(Element lookup records)
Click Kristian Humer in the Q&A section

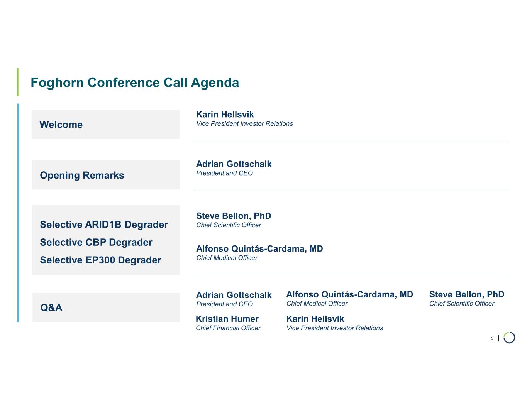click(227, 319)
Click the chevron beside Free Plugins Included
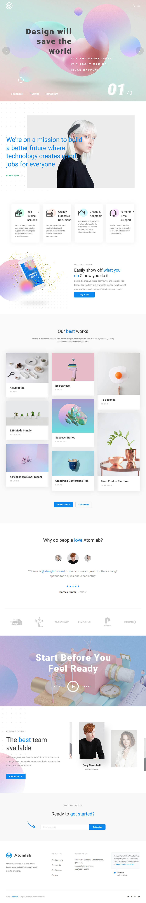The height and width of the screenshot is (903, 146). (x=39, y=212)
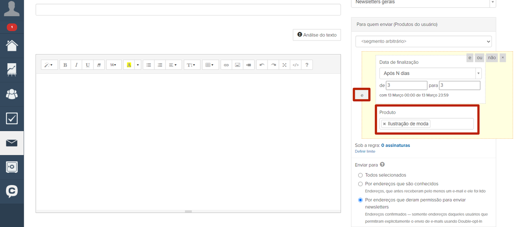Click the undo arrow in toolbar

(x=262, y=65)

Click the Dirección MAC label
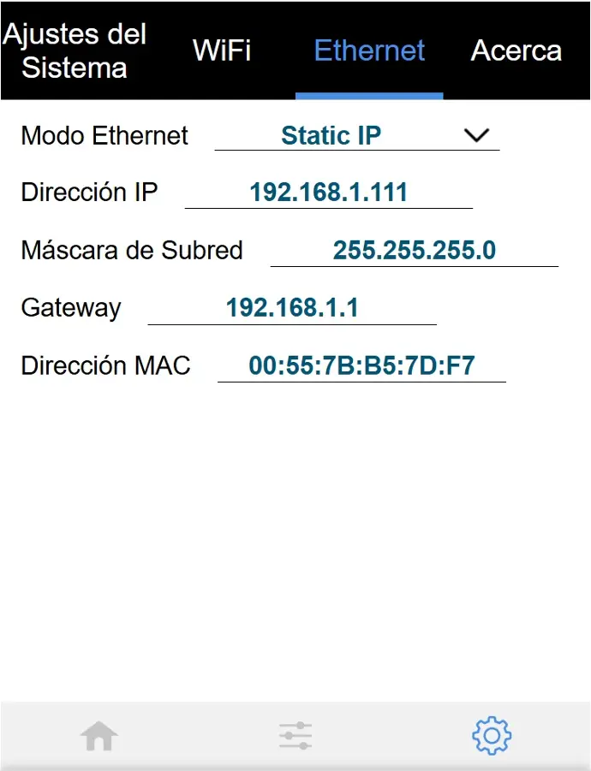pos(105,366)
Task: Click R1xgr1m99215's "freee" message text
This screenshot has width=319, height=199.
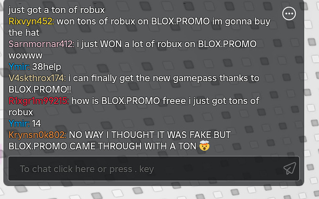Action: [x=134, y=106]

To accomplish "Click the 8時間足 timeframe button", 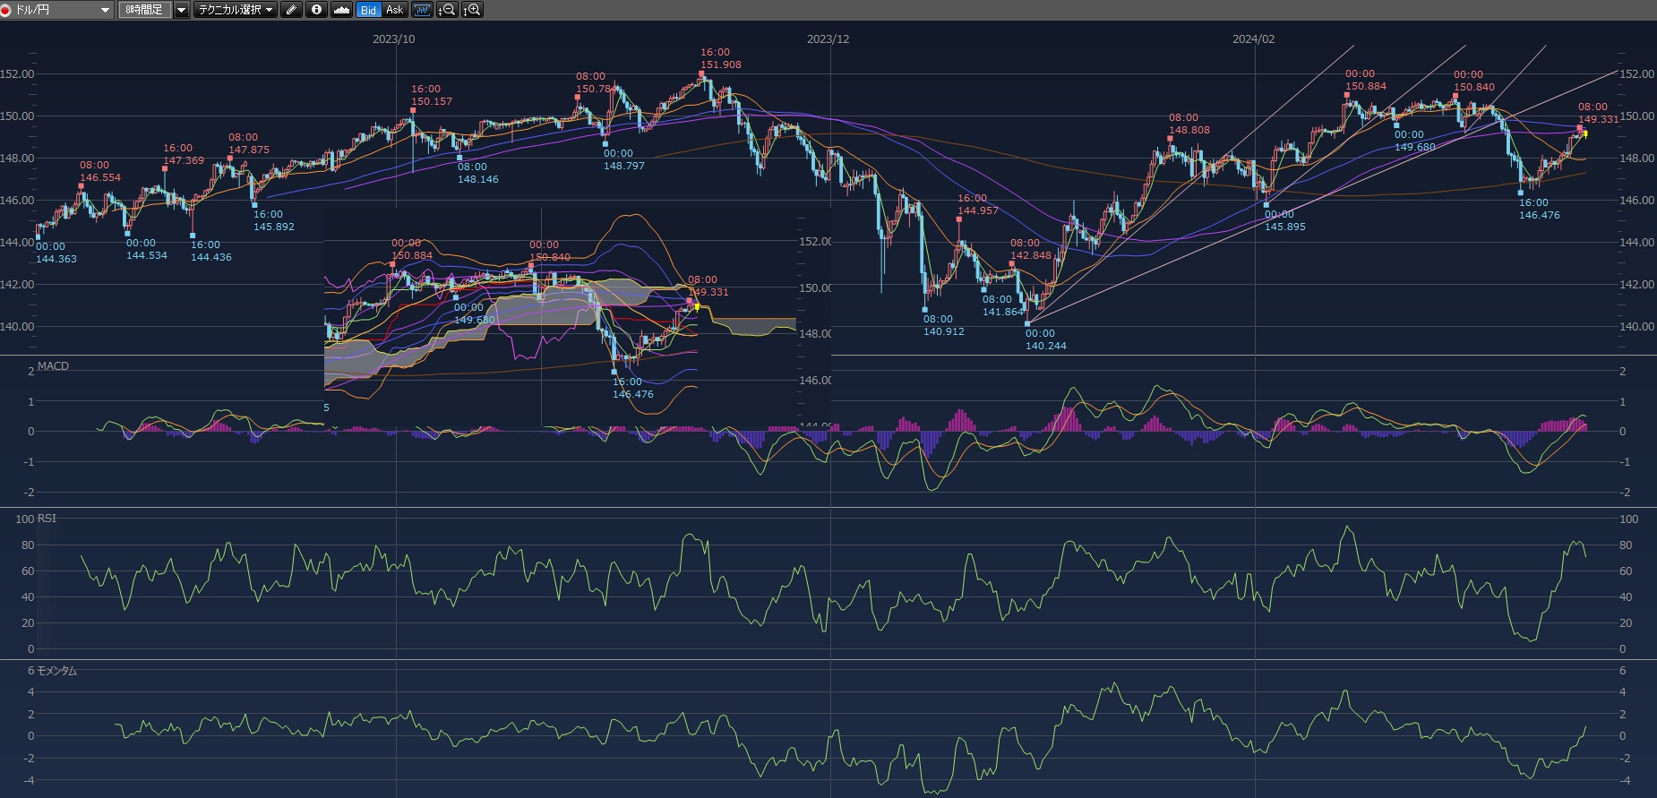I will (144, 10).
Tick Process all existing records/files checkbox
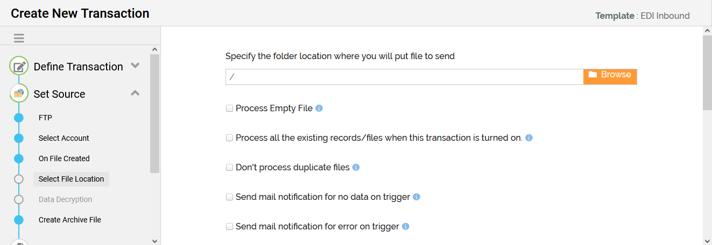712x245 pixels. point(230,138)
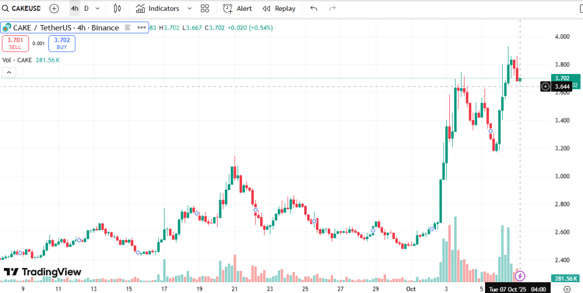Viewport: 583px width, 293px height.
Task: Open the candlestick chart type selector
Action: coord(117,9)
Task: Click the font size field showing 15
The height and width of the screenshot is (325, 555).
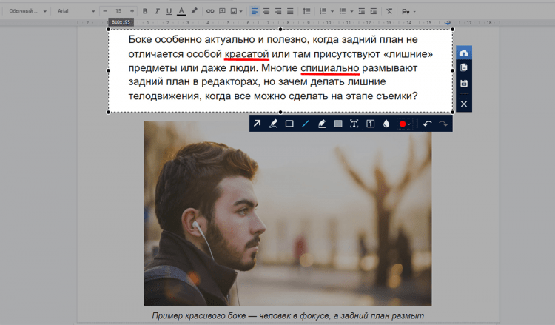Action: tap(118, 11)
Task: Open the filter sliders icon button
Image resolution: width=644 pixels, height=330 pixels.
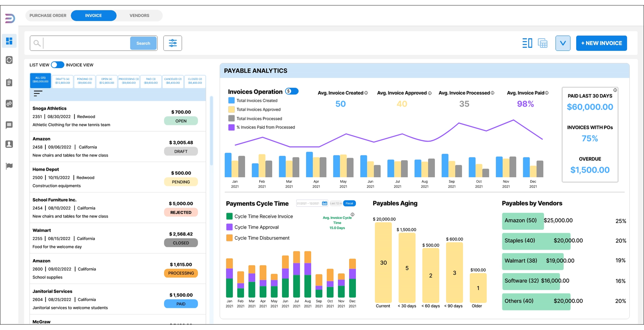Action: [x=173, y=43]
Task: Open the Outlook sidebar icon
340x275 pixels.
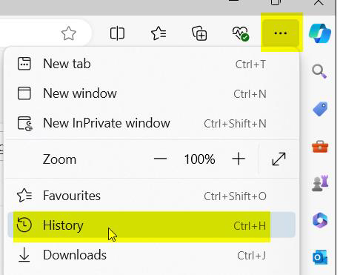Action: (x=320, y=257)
* * *
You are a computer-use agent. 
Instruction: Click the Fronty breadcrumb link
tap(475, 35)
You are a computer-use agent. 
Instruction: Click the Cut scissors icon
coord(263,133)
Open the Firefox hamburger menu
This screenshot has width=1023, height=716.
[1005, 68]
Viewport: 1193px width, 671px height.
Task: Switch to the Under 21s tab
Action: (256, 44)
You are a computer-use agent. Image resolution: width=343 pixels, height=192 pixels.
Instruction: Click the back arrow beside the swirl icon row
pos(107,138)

Direction
Recast the rows starting at the line that contains "Click Kristian Humer in the Q&A section" and ending at the line that contains "pos(105,366)" as a numbered list, with both of those lines included. Skip blank lines and leave the pictures out.

In response
1. Click Kristian Humer in the Q&A section
2. click(227, 319)
3. Click the chevron beside Free Plugins Included
4. The height and width of the screenshot is (903, 146). (x=39, y=212)
5. Click the undo arrow in toolbar
6. (x=262, y=65)
7. Click the Dirección MAC label
8. pos(105,366)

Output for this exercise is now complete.